For each line in the data that includes "right", make a copy.

Materials provided -
::::::::::
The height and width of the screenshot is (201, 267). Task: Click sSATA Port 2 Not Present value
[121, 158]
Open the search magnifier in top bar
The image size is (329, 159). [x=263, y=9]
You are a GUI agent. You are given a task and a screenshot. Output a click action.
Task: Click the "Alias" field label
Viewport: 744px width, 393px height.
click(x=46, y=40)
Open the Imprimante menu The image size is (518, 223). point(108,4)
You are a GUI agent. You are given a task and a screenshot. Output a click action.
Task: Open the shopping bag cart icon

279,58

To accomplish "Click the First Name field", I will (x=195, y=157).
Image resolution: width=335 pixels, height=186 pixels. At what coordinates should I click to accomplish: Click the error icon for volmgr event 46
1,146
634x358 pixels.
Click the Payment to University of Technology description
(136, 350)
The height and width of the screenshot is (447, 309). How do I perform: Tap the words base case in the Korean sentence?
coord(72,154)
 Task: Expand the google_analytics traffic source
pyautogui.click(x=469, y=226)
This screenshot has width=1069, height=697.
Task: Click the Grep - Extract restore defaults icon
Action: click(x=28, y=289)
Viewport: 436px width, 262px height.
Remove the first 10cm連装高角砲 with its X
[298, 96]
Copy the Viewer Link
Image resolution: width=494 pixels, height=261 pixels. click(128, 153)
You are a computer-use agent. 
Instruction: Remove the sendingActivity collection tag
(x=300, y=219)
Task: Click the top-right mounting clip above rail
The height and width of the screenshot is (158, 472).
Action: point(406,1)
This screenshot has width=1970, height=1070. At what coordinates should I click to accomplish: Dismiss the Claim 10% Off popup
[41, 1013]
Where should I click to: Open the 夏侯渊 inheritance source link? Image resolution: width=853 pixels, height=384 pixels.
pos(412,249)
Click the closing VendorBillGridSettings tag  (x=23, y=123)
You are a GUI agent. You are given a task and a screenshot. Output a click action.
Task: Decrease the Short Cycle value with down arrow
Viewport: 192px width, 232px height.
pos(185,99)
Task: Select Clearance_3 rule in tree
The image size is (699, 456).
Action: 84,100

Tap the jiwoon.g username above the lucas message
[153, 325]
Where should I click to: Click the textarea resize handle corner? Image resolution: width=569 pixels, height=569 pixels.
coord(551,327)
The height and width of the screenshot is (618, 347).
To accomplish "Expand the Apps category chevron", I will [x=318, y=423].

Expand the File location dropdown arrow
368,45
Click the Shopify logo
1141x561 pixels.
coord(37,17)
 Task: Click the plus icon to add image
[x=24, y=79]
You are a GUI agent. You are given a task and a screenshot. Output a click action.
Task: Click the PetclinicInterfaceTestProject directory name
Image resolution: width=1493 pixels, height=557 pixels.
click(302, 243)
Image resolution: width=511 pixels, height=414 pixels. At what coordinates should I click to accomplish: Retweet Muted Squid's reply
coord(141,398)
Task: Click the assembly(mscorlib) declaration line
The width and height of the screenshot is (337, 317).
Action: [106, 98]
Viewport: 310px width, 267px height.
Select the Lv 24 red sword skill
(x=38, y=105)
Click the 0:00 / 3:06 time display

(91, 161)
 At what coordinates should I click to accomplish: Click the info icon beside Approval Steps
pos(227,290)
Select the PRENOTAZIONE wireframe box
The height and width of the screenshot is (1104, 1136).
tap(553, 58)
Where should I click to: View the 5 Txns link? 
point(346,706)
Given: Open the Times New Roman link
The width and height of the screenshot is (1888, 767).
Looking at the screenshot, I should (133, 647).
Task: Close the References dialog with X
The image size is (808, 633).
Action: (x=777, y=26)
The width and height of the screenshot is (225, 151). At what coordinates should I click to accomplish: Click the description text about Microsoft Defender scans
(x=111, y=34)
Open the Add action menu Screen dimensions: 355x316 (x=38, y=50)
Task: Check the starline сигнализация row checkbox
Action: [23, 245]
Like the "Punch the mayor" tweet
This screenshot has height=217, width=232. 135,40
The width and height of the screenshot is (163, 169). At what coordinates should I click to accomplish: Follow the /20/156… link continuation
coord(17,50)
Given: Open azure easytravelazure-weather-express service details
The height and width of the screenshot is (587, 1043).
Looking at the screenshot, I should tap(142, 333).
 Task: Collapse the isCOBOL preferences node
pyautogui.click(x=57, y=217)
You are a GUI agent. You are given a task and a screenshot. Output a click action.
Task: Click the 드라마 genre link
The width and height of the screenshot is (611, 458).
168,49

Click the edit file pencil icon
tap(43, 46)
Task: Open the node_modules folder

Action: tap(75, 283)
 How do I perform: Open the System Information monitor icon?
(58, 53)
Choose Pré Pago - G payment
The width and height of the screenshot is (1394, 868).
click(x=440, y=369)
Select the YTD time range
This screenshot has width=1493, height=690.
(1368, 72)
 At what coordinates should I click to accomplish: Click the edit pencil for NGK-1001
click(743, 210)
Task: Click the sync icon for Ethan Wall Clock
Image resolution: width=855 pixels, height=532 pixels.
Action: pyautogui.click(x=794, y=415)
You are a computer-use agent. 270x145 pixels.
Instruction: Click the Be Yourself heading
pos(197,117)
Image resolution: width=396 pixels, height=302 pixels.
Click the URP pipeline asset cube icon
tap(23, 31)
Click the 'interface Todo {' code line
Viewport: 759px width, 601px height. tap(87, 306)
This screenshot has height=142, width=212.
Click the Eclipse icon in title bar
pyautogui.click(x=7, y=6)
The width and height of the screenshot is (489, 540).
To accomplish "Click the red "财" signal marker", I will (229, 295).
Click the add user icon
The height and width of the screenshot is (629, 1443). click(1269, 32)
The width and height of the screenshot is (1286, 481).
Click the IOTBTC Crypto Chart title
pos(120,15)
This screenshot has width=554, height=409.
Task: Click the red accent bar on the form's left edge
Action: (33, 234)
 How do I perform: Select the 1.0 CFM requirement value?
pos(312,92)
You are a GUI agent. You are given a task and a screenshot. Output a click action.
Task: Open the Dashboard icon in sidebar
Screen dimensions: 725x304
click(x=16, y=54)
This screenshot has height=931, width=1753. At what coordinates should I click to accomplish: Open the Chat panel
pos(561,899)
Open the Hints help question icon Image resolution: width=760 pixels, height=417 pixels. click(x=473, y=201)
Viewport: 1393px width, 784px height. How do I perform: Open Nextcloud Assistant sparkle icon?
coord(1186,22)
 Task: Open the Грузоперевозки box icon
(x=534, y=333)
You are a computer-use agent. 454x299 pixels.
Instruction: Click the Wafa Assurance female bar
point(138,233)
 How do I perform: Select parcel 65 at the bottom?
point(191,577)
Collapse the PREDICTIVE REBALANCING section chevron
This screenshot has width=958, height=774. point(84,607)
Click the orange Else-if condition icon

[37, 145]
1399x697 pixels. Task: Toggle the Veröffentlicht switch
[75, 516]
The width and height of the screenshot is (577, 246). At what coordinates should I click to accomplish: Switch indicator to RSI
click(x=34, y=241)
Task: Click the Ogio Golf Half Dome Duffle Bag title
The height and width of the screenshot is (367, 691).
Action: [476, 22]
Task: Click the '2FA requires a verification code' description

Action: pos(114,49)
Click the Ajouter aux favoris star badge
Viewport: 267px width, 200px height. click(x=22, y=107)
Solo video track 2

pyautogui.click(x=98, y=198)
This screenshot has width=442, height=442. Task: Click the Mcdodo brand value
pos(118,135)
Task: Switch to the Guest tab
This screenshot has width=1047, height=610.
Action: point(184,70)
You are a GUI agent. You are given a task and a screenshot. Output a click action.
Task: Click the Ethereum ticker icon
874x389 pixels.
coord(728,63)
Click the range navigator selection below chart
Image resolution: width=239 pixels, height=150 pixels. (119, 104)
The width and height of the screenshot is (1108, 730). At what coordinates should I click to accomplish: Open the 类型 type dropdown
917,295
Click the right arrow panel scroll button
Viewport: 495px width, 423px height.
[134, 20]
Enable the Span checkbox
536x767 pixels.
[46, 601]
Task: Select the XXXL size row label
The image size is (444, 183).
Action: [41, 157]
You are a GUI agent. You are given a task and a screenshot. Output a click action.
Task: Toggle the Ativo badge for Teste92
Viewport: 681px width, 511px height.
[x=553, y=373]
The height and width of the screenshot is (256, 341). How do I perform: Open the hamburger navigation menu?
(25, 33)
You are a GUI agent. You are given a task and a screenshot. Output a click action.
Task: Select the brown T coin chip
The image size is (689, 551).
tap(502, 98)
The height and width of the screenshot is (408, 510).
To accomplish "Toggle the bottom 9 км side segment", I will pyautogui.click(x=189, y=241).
::::::::::
Solution to the problem -
Task: Click the top-right mounting clip above rail
Click the right arrow panel scroll button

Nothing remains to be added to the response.